The South Begs for Idleness

There’s springtime, so short
between winter and summer you can’t blink
or you’ll miss it flying by. And it is flying,
the spring; everything’s in the air…insects drunk
off the smells of the flowers, the cries
from the stands as a pop-fly comes down
besides your dad’s pickup truck, all the fresh
baby birds trying to figure out their little wet wings.

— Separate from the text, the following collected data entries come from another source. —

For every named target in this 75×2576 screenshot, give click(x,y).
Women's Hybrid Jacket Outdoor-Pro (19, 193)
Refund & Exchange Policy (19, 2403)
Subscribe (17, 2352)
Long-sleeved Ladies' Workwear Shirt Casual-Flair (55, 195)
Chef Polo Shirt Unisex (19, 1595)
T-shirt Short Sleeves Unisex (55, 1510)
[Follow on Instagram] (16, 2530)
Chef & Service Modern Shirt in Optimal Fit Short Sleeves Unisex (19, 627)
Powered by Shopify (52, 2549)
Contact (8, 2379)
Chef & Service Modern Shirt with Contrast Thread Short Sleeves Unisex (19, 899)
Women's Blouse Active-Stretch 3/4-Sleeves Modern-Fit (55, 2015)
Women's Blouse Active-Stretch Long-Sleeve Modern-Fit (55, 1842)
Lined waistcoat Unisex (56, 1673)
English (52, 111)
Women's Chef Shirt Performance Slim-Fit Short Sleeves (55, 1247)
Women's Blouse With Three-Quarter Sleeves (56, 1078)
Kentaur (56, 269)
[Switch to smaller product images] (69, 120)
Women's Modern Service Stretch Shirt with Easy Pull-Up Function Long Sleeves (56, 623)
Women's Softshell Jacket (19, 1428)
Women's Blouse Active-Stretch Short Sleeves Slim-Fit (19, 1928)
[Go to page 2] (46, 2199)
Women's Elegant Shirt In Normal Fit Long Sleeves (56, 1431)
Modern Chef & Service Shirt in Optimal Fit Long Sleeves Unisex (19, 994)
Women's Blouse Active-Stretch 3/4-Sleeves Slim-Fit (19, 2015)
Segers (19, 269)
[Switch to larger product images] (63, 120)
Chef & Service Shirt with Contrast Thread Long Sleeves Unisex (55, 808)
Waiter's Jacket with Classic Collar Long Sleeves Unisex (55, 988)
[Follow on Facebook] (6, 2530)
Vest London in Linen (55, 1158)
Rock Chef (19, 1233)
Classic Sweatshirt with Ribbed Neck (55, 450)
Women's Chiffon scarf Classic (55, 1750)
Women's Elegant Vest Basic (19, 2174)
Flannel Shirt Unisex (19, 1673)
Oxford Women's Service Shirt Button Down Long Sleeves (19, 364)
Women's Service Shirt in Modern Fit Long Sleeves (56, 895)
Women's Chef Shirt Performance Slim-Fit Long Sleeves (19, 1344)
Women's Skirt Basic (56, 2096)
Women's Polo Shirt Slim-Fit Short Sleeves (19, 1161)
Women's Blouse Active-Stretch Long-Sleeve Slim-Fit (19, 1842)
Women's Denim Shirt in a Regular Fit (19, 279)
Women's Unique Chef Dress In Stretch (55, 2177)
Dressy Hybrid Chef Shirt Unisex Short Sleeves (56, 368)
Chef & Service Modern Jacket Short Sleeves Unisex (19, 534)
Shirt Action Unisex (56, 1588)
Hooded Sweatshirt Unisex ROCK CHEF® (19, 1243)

Wasps chew the wood off the deck for their nests
and you can’t help but stare, hoping they stay
on the cracked wood and rusting nails
and don’t give two shakes towards you.
The South begs for idleness.

Quiet. Long lazy, hazy, summer
days, the kind that make you sweat
as you open the door. Hot wind
rustles through magnolia leaves and lifts
sun-colored layers of pollen off in waves.

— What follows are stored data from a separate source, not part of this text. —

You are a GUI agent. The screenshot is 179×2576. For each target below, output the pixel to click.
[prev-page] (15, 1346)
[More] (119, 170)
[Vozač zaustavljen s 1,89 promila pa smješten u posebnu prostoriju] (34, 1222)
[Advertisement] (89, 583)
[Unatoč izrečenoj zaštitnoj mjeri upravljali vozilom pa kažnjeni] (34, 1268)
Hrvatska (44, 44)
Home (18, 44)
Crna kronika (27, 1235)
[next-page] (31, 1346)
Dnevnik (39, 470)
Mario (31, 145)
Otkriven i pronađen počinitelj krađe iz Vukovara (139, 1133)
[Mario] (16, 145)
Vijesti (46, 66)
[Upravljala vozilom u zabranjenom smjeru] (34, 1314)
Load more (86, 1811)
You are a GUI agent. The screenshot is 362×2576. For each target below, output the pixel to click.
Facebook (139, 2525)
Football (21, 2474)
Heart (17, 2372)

In those peace-filled summer nights, the ones
that only start to cool after the moon has climbed
the sky, when there’s nothing else to do
but regard the moths fluttering towards
porch-light, the weight of bygone hoopskirts
and mint-juleps and the not-so-distant remnants
of a supper of fried squash and okra are all that’s needed
to listen to the drawling voice that begs
a few more minutes doing nothing.

Well, it’s the first new bit I’ve written in a while that I’m feeling some confidence about. Then again, it’s only been a little over a month since I’ve been back home (and only a week or so since it really started to feel like true Southern summer), so there’s that.